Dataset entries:
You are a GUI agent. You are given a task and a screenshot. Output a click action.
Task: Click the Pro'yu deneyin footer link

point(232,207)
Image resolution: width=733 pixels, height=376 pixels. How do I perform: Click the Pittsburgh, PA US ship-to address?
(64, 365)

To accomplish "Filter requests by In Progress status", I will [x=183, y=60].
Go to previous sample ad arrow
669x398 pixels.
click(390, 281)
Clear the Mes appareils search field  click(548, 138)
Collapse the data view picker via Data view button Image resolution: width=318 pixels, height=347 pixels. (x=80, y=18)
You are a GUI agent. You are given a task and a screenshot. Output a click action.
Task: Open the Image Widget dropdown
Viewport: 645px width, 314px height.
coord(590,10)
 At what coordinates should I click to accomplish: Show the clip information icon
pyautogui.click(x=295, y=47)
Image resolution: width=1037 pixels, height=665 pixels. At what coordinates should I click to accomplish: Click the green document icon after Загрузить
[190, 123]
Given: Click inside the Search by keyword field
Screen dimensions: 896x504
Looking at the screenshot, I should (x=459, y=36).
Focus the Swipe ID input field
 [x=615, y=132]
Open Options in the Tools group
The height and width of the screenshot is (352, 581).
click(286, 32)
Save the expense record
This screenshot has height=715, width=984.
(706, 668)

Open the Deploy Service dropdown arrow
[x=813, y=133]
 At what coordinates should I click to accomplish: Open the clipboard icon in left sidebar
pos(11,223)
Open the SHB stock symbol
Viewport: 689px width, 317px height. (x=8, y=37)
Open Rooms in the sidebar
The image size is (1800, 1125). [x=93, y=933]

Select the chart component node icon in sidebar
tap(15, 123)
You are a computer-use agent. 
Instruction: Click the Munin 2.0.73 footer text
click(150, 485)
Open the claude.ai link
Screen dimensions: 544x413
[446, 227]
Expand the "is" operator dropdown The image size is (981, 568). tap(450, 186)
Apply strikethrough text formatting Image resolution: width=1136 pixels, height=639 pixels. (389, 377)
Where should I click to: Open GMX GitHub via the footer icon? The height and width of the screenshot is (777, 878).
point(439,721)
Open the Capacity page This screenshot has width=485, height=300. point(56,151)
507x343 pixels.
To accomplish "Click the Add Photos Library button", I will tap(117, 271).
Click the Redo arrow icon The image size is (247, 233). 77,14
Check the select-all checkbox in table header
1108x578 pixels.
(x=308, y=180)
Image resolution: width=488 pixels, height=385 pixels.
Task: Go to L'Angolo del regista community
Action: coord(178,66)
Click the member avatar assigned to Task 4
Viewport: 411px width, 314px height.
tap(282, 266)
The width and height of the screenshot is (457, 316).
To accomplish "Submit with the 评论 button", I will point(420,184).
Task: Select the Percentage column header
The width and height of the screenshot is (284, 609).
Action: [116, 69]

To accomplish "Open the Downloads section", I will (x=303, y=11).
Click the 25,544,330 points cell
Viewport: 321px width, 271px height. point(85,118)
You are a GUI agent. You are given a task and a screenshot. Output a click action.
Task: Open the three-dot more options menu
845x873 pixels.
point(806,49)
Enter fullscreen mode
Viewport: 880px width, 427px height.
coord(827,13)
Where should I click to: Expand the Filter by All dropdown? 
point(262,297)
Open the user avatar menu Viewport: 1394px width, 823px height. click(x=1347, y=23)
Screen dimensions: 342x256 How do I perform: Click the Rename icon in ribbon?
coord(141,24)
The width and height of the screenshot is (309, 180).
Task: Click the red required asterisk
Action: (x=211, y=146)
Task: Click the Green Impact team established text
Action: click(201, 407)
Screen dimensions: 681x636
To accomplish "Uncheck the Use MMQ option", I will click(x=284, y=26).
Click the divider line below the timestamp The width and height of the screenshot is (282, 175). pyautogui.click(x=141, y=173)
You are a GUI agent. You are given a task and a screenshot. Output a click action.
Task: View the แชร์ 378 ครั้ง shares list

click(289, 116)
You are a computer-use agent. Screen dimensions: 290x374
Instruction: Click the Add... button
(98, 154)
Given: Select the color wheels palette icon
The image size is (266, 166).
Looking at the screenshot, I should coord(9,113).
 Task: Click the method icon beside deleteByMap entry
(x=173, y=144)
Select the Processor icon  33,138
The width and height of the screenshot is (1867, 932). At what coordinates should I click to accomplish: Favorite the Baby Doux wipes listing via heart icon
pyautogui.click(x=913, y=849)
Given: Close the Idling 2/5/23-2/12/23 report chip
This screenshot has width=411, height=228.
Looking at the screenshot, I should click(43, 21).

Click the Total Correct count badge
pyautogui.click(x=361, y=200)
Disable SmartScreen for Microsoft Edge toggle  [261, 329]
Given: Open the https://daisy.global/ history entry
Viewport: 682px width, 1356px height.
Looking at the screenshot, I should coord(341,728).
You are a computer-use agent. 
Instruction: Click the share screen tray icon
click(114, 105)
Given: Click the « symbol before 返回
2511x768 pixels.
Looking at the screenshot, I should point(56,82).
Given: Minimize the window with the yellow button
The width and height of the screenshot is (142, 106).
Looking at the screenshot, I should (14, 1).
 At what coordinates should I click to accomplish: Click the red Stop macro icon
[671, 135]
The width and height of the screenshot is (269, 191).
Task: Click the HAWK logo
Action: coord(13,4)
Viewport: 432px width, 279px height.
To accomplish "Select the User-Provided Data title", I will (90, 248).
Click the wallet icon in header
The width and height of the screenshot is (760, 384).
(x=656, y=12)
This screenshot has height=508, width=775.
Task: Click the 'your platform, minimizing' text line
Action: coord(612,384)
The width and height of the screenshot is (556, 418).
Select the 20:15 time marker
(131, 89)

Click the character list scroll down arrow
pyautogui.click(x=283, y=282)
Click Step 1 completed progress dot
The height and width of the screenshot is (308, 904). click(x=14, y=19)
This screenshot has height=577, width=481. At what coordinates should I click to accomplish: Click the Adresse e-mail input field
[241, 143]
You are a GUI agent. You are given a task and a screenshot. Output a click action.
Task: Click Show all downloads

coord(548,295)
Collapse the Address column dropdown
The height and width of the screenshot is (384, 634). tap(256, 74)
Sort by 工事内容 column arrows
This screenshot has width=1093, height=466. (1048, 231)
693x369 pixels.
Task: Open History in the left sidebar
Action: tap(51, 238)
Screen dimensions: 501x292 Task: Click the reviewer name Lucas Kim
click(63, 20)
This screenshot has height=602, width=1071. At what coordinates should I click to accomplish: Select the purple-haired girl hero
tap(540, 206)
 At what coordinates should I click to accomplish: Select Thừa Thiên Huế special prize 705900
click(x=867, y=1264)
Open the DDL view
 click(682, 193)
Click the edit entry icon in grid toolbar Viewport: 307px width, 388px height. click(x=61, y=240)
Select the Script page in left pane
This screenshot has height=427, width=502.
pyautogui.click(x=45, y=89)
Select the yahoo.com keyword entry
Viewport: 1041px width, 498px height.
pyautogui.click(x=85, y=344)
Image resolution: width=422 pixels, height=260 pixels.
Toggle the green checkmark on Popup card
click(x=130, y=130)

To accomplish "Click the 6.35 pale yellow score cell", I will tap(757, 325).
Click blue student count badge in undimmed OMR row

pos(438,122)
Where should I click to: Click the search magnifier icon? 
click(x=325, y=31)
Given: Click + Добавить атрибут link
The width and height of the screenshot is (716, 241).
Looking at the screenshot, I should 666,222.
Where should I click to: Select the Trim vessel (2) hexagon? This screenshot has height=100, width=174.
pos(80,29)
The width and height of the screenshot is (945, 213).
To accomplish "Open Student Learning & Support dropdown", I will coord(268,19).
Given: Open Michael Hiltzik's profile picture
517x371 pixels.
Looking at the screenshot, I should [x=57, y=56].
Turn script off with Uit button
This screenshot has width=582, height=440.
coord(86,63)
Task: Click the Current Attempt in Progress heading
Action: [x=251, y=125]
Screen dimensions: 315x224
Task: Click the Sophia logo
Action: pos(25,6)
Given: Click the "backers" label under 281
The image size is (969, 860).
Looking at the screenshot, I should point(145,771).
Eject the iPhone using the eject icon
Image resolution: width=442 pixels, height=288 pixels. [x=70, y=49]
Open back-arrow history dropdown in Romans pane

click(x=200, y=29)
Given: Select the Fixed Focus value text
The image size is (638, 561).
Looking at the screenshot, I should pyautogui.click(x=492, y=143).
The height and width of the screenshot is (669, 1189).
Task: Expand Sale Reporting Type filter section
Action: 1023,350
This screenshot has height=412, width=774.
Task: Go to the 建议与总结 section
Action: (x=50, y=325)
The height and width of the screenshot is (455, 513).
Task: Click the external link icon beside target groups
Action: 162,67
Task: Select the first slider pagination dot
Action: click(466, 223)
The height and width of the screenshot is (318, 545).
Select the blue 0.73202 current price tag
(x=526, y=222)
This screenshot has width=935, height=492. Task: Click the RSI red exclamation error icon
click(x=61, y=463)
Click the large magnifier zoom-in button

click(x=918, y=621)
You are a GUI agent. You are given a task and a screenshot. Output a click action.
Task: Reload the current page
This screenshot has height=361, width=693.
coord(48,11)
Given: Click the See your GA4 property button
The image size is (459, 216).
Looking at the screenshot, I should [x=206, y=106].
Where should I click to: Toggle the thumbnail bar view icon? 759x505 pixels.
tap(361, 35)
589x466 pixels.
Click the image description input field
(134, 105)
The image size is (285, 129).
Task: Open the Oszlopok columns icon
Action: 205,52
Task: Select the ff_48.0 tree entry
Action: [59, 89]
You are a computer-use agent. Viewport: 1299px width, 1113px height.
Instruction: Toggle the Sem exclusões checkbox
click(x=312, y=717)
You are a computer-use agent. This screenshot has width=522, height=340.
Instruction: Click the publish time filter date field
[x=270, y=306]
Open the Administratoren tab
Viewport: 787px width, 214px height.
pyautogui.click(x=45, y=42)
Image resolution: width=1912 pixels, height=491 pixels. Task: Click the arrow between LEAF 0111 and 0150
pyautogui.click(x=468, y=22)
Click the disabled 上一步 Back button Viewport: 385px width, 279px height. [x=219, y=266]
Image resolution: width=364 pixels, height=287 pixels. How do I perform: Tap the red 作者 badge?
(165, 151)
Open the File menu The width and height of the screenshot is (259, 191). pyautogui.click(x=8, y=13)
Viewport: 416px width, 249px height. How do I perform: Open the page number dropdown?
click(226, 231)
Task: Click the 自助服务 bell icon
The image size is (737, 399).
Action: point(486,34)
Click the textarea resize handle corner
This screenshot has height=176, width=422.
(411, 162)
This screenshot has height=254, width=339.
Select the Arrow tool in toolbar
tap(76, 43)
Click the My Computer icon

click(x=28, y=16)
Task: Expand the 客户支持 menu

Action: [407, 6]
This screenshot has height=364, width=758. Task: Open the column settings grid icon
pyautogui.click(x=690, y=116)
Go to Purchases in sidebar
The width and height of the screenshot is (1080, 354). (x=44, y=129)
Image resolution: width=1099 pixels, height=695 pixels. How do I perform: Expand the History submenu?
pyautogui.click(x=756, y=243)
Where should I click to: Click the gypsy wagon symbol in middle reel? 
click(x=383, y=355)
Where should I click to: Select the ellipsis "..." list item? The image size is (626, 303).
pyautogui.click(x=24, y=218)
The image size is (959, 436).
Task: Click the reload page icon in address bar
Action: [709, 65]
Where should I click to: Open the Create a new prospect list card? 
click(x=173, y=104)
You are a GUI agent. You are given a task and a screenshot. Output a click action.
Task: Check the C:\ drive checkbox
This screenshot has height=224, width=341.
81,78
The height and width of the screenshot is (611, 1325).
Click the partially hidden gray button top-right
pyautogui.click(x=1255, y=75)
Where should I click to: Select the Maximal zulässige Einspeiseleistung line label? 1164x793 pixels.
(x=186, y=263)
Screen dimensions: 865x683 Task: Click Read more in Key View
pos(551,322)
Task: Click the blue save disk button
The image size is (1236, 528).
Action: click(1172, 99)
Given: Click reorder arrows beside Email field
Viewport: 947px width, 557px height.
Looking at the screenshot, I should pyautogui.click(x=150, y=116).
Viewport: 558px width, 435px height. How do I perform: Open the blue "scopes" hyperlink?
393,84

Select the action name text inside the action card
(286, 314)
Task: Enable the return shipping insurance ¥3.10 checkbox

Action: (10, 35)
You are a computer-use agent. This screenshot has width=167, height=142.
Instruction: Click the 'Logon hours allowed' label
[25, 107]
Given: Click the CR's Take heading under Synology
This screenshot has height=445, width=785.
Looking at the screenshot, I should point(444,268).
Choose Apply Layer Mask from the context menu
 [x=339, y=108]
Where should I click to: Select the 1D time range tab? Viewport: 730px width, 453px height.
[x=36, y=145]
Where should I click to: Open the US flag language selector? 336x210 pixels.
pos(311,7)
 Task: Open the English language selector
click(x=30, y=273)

**Directions:**
Which lines of the data above contain the string "under"? Copy each of them.

**Task response:**
Given: Click the "backers" label under 281
Given: Click the CR's Take heading under Synology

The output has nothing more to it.